Protecting riparian areas doesn’t mean limiting access or recreation. It means using the resource wisely and maintaining the health of sensitive areas. The keys to clean water are healthy riparian areas, wetlands, forested areas and natural, undeveloped floodplains. In addition, conserving these areas protects the scenic value of the Flathead.
The following are things we can do to protect riparian areas and maintain the health and beauty of our waters.
If you live near a stream, river or lake:
- Maintain or restore a buffer strip of native vegetation along stream and river banks, lakeshores and wetlands. Buffer Strips help filter out sediments and pollutants from runoff before it enters a stream, river, lake or groundwater.
- Build on upland areas, away from riparian areas.
- Maintain your septic system with annual checks, and pump your tank as needed.
- Keep pets out of riparian areas.
- Use stream-friendly bank stabilizing methods, such as revegetating with native plants.
- Avoid activities that destabilize streambanks and harm riparian vegetation, such as clearing existing vegetation.
- Consider placing a conservation easement on all or portion of your land to protect its riparian areas and wildlife habitat values for future generations.
- Avoid applying pesticides, herbicides and chemical fertilizers near streams.
- Don’t dispose of yard clippings in streams.
- Leave natural debris such as leaves and downed branches in place along riparian areas.
- Use “least-toxic” pest management by integrating biological, mechanical and physical methods with chemical methods. The less toxic the method, the safer it is for aquatic, human, plant and animal life.
- Fence livestock away from stream and river banks.
- Do not mix, apply, or dispose of weed-control chemicals, used motor oil, or other toxic substances near streams.
- Use farming practices that reduce soil erosion and increase water infiltration, such as minimum tillage, leaving fields in stubble over winter, and vegetated stream and river banks.
- Stay on the trails and avoid low spots and watercourses when cycling, horseback riding, hiking or riding ATVs.
- Prevent the spread of noxious weeds and exotic aquatic plants and animals by washing vehicles and boats.
- Help prevent erosion by boating at no-wake speeds near riverbanks.
- Take care to avoid spills when fueling boats.
Disposing of toxic materials and waste:
- Dispose of paints, thinners and other solvents at a household hazardous waste collection facility.
- Recycle motor oil and antifreeze. Do not dump into waterways, a septic system or down storm drains.
- Use household cleaning products that have less than 0.5 percent phosphorus.
- Avoid dumping cleaning wastewater into streams or nearby storm drains.
Leaving a legacy for future generations:
- Encourage your neighbors, developers, and state and local governments to protect riparian areas in your watershed. Support local land use policies and voluntary stewardship practices to help protect these critical areas.
- Consider placing a conservation easement on all or part of your land to protect its riparian areas and wildlife habitat values into the future.

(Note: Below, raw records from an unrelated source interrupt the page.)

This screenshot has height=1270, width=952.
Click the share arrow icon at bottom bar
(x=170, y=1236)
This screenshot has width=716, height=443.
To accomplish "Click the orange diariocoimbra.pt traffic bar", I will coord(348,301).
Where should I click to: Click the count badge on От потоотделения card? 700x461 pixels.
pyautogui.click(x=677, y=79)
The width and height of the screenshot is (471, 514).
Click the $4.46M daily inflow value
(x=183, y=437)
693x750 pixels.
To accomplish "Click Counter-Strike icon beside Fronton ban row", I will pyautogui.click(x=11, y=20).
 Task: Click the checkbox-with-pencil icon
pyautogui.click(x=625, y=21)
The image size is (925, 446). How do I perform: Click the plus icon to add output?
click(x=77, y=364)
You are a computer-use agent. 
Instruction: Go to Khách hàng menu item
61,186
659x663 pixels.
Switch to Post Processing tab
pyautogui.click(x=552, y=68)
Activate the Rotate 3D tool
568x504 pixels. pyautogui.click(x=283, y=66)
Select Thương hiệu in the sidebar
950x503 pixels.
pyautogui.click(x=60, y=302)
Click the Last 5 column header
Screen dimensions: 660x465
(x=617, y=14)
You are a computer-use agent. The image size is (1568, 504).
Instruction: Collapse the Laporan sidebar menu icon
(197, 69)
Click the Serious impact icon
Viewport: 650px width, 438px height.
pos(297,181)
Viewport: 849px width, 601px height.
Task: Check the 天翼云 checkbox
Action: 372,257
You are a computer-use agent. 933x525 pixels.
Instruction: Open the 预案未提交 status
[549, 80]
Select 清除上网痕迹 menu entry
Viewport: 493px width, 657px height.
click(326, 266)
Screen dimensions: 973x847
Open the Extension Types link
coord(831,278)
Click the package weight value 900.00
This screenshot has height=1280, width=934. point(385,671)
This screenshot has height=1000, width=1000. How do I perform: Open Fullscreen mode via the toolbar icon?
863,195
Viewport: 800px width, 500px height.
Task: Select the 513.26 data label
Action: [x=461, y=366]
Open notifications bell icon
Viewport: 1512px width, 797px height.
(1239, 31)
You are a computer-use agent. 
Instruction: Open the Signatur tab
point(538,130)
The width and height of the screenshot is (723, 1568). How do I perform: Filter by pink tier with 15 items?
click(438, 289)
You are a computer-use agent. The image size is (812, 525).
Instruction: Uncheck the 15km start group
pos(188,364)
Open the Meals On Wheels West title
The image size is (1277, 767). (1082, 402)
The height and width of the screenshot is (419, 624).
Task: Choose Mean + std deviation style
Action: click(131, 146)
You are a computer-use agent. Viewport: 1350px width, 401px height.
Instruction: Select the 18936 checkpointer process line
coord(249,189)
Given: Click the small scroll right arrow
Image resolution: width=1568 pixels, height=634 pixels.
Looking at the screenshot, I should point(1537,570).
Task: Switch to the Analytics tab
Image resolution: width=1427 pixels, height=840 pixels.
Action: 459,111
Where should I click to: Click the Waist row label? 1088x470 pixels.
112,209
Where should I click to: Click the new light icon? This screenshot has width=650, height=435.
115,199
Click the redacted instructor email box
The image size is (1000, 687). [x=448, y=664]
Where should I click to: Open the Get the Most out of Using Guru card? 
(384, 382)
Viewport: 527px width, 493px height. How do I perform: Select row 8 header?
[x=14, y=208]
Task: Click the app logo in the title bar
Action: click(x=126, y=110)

- Join the Flathead Lakers to support our efforts to protect riparian areas, critical lands and water quality.
Help for protecting riparian areas
As a landowner, you are not on your own in protecting riparian areas. You can get technical and financial assistance from a number of agencies and organizations. They can help you assess the health of a stream or wetland on your property and offer ways to protect it for future generations.
The Guide to Stream Permitting in Montana lists the laws that must be followed before initiating any activity in or near a stream, lake or wetland. A hard copy is available from your local Conservation District.
The Department of Natural Resources and Conservation (406-751-2240) can help you implement grazing Best Management Practices (BMPs) in riparian areas to help protect water quality.
Landowners can receive assistance from various agencies and organizations with riparian protection projects including erosion control, bank stabilization, fencing, protecting water quality, forest management, fish and wildlife habitat improvement or protection, irrigation systems improvement, revegetation, and resource protection in crop, ranch and forest lands.